In the 230 years since the completion of the survey, there have been numerous inventories conducted as well as surveys to re-monument sections of the line. The most comprehensive "Re-survey" was conducted from 1901 - 1903 on the Pennsylvania and Maryland section of the line. During this re-survey, the stones were re-set in a base of concrete. The stones which were missing were replaced with replica stones as near as could be determined to the original position based upon the information contained in the journal of Mason and Dixon.

During the 1960's and 1970's, NOAA using conventional geodetic surveying methods surveyed the north-south line between Maryland and Delaware. The position of the stones on the north-south line, therefore are known and can be re-established in the event a stone is destroyed or lost. This cannot be said of the stones along the east-west line between Maryland, West Virginia and Pennsylvania. If a stone is lost on this section of the line, it would require locating several stones to the east and west and, using the information contained in the original journal, the original position of the stone could be approximated.
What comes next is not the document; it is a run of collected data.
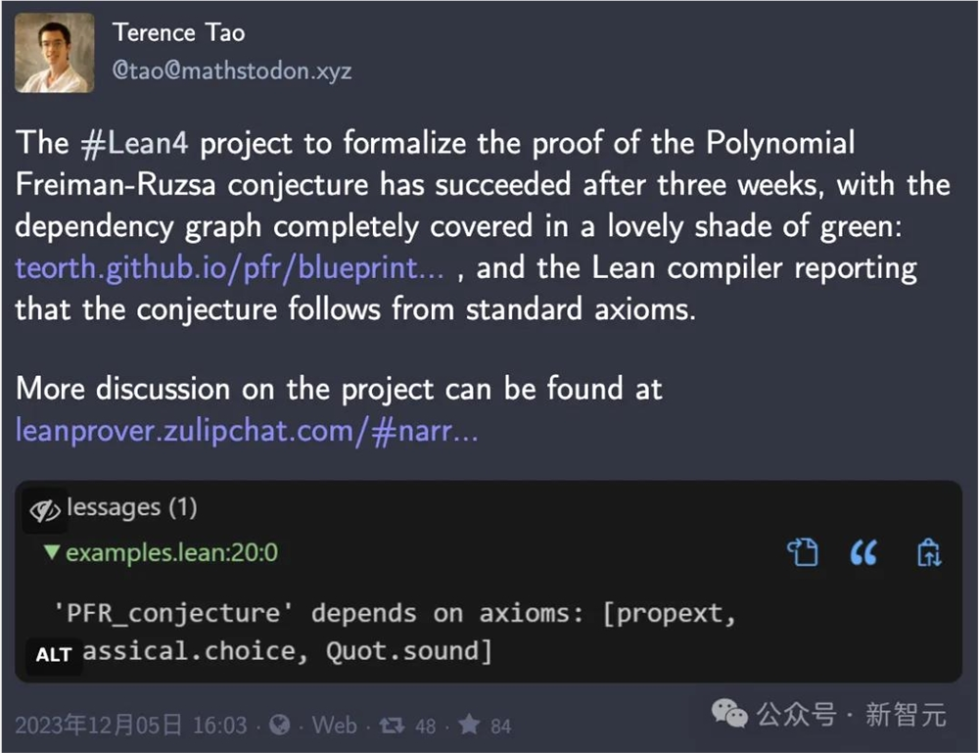Screen dimensions: 979x753
Task: Click the quote marks icon
Action: pos(863,552)
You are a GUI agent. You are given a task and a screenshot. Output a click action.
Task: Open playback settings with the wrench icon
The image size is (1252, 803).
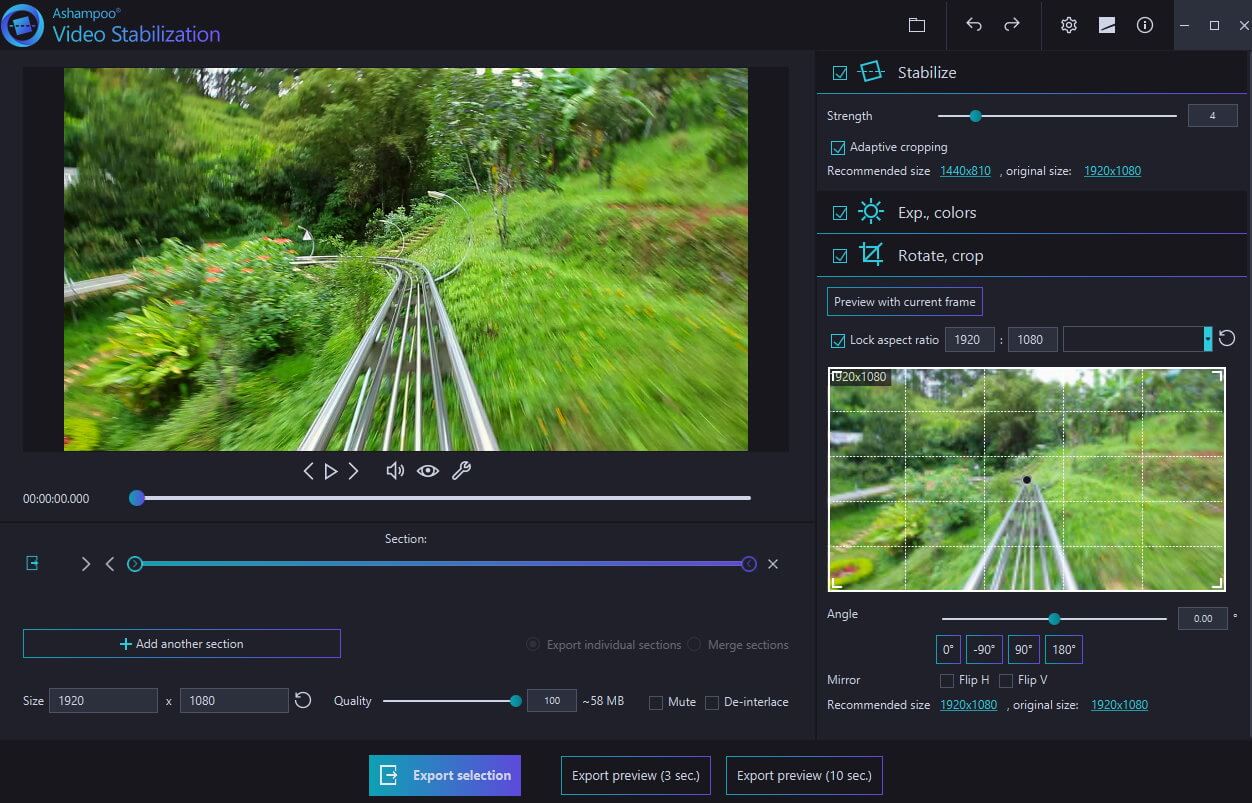click(x=461, y=470)
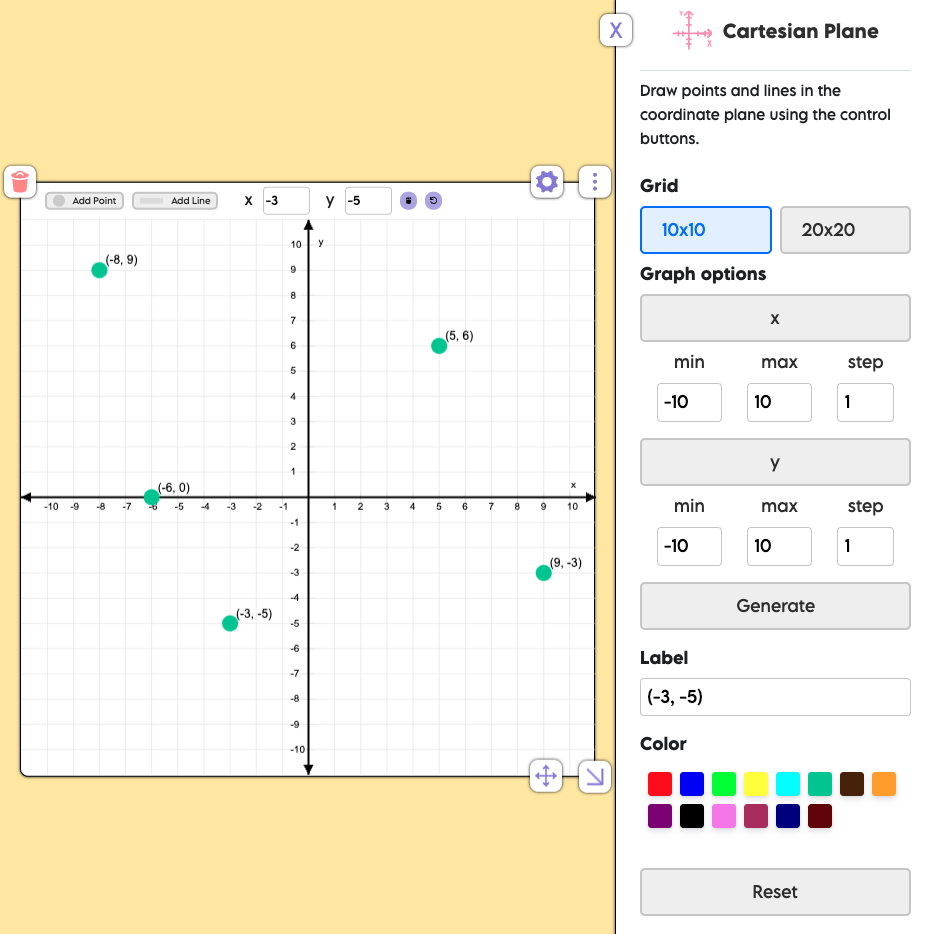
Task: Click inside the Label text field
Action: click(775, 697)
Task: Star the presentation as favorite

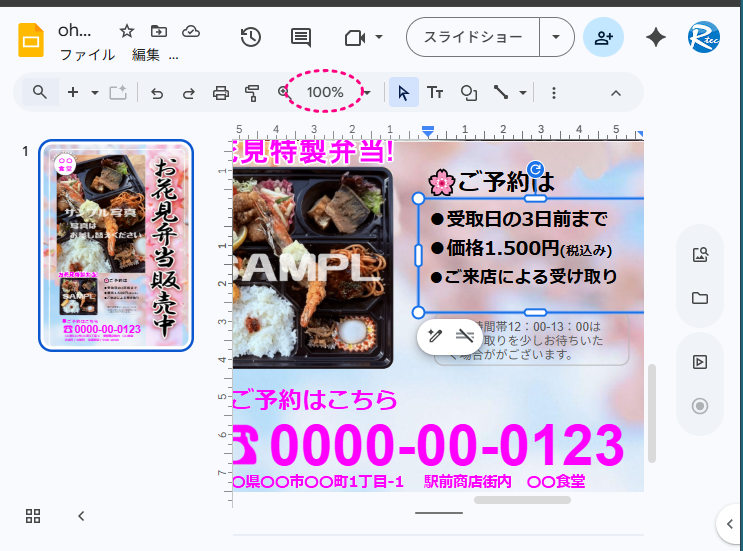Action: pyautogui.click(x=127, y=31)
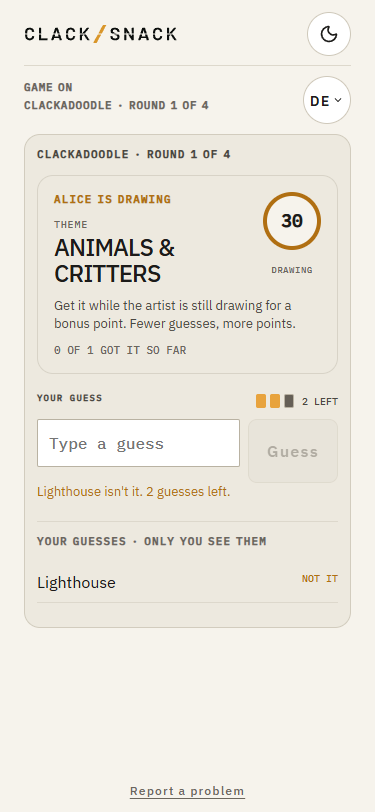Screen dimensions: 375x812
Task: Click the dark used-guess pip
Action: 289,401
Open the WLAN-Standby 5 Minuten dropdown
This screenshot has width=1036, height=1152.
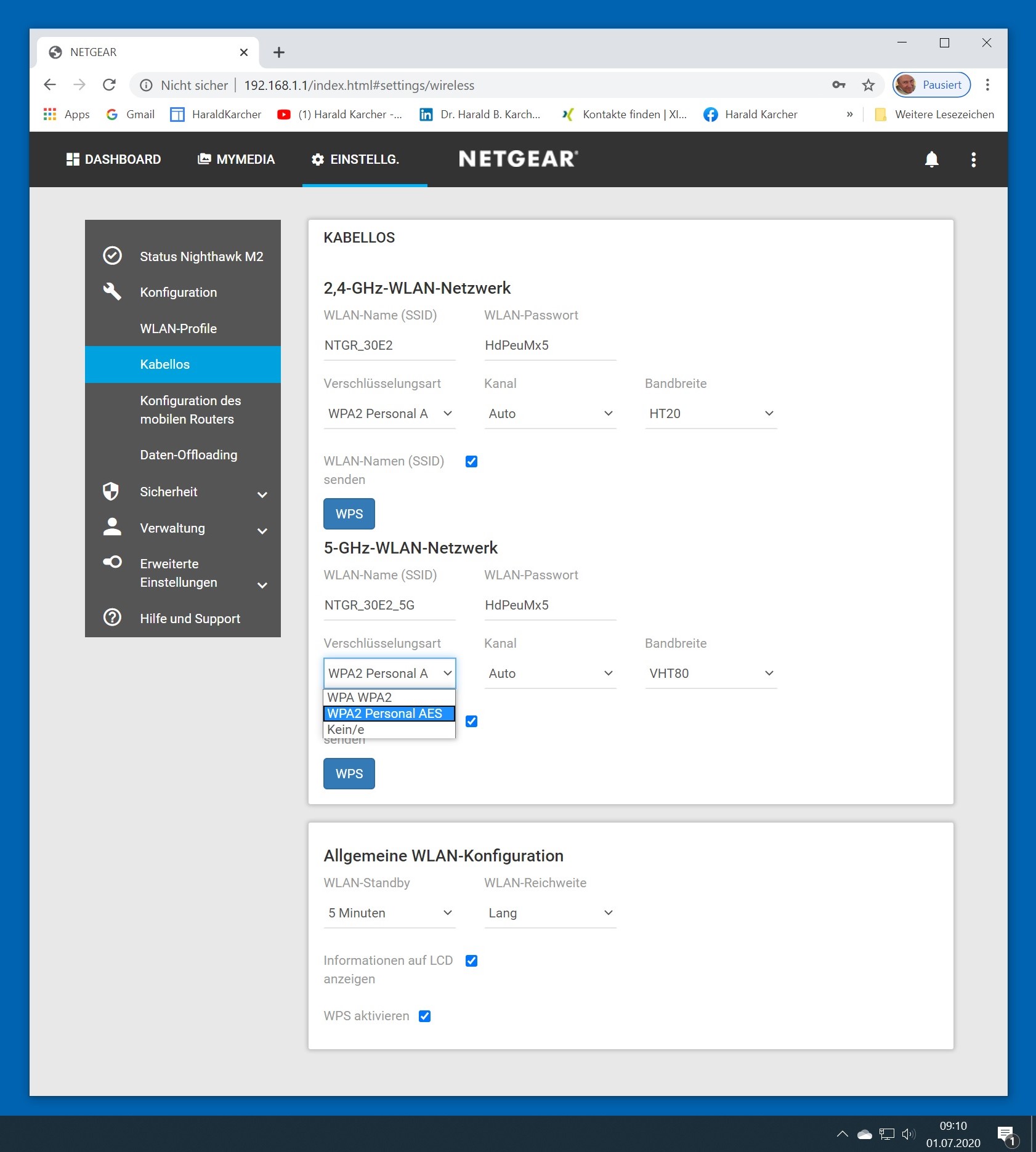pos(389,913)
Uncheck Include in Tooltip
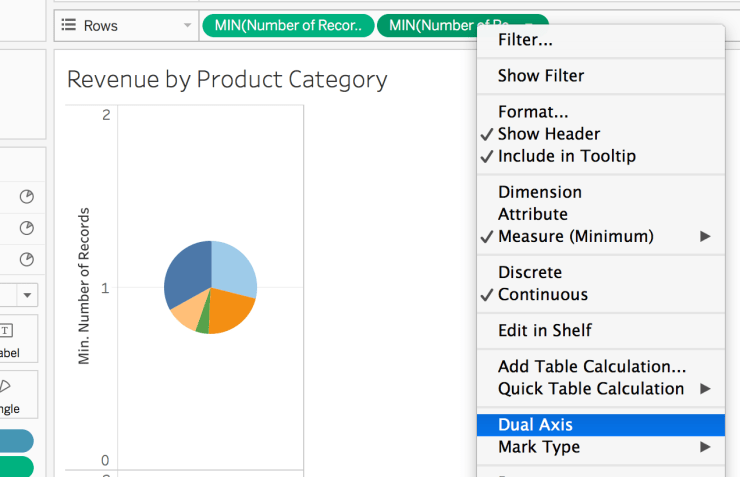The width and height of the screenshot is (740, 477). click(x=566, y=156)
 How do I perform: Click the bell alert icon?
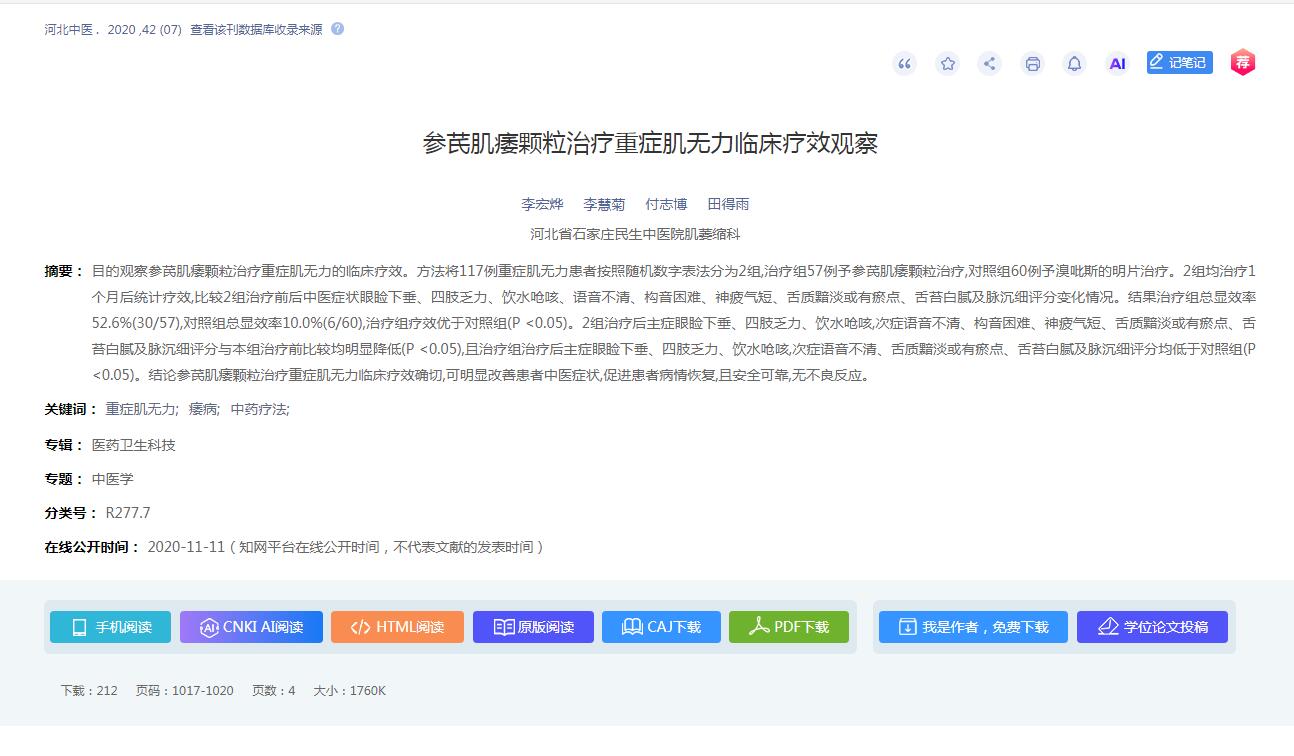[1074, 64]
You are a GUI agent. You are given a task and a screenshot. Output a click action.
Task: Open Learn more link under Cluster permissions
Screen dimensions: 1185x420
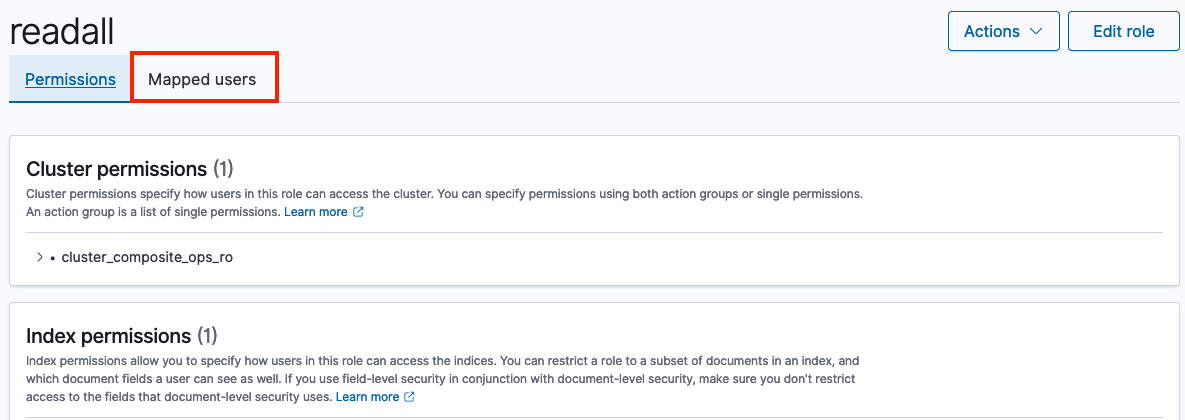click(x=316, y=212)
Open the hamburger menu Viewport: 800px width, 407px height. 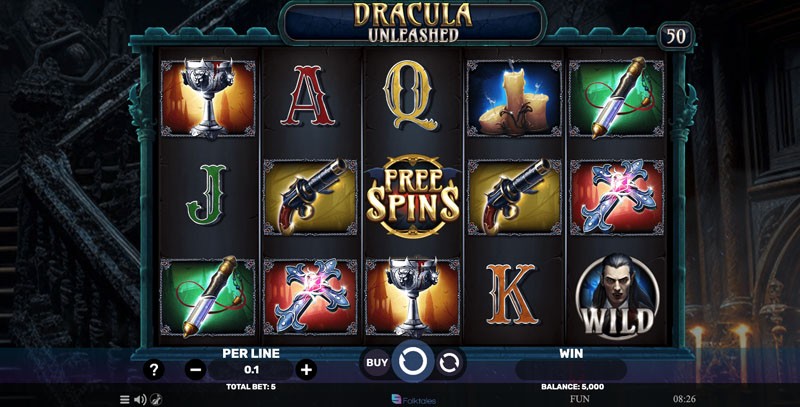124,399
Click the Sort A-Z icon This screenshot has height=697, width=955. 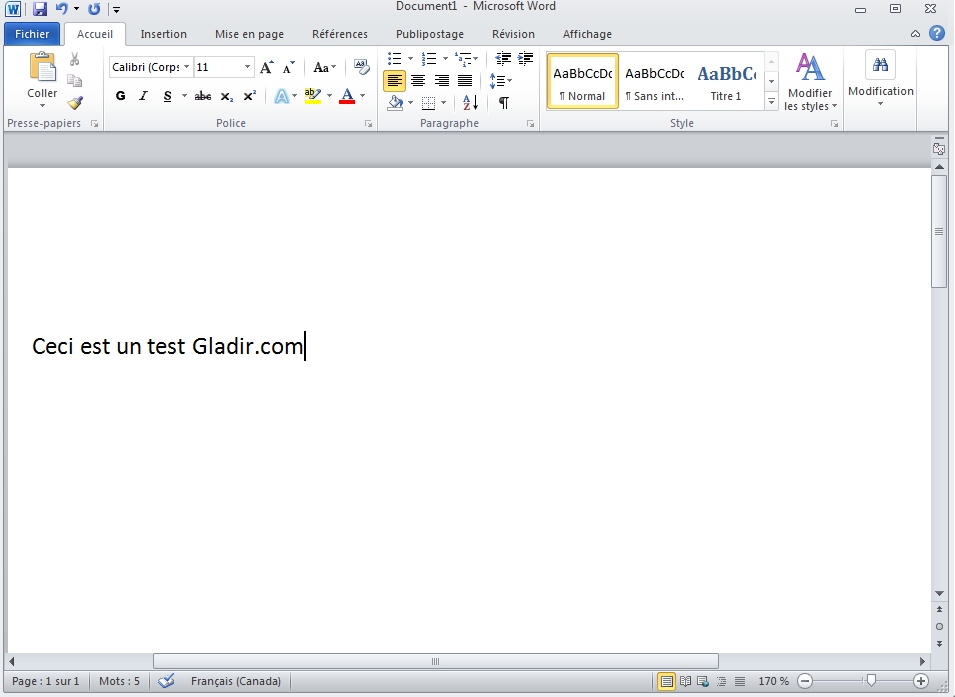click(471, 102)
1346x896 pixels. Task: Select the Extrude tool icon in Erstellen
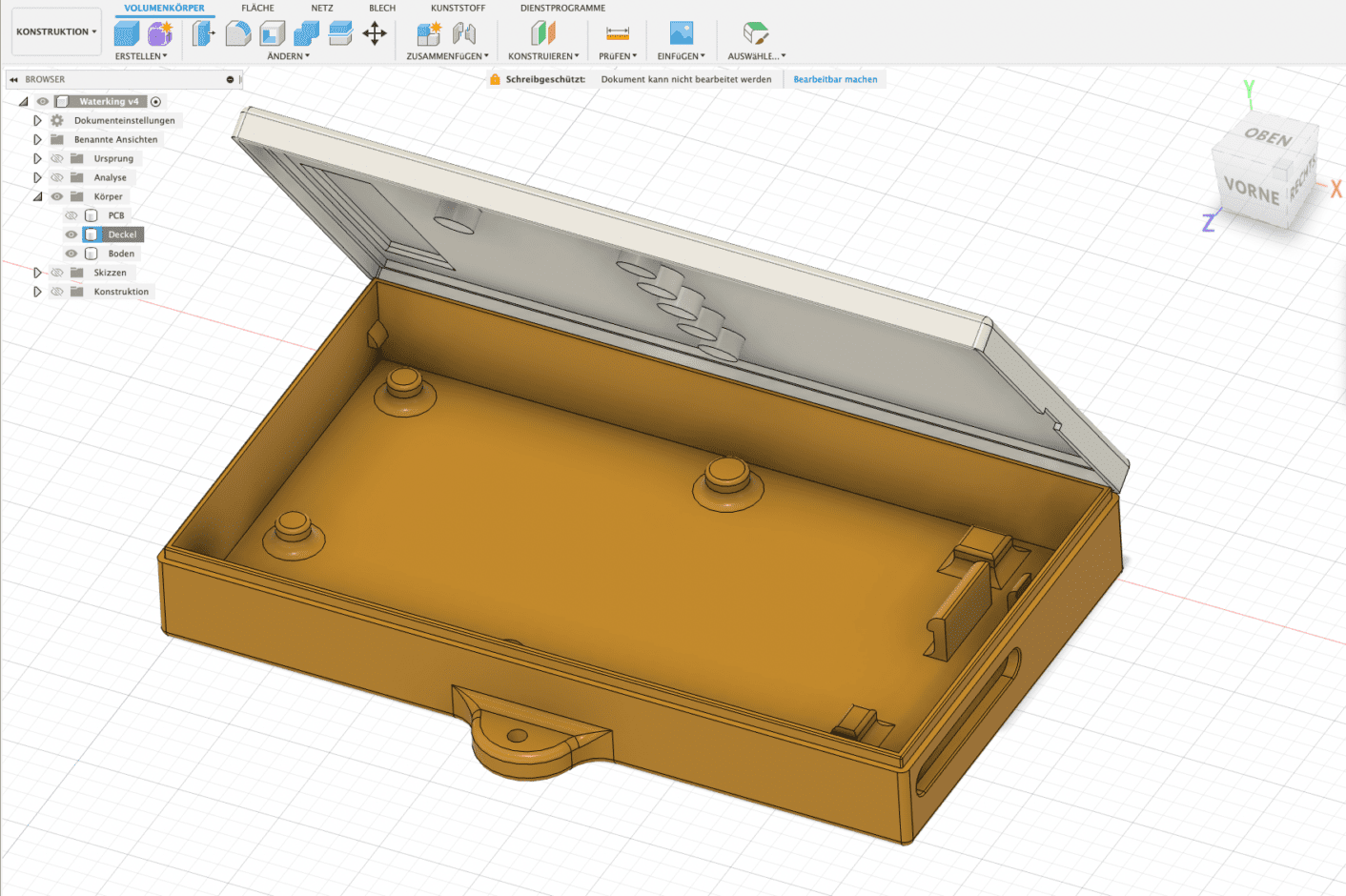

By conducting a GPS survey on the stones, we are determining the position of the stones to sub-centimeter positional accuracy. This will allow the position of the stone to be accurately re-established in the event the stone is damaged or destroyed.

The GPS survey of the Mason and Dixon line began in April 1995. Since that time, we have conducted numerous GPS session with the assistance of many volunteers. Some sessions involved 17 volunteers manning 15 dual-frequency receivers. To date, we have established the position of 120 stones. The control networks for the sessions have been tied to existing HARN and 1st order geodetic control.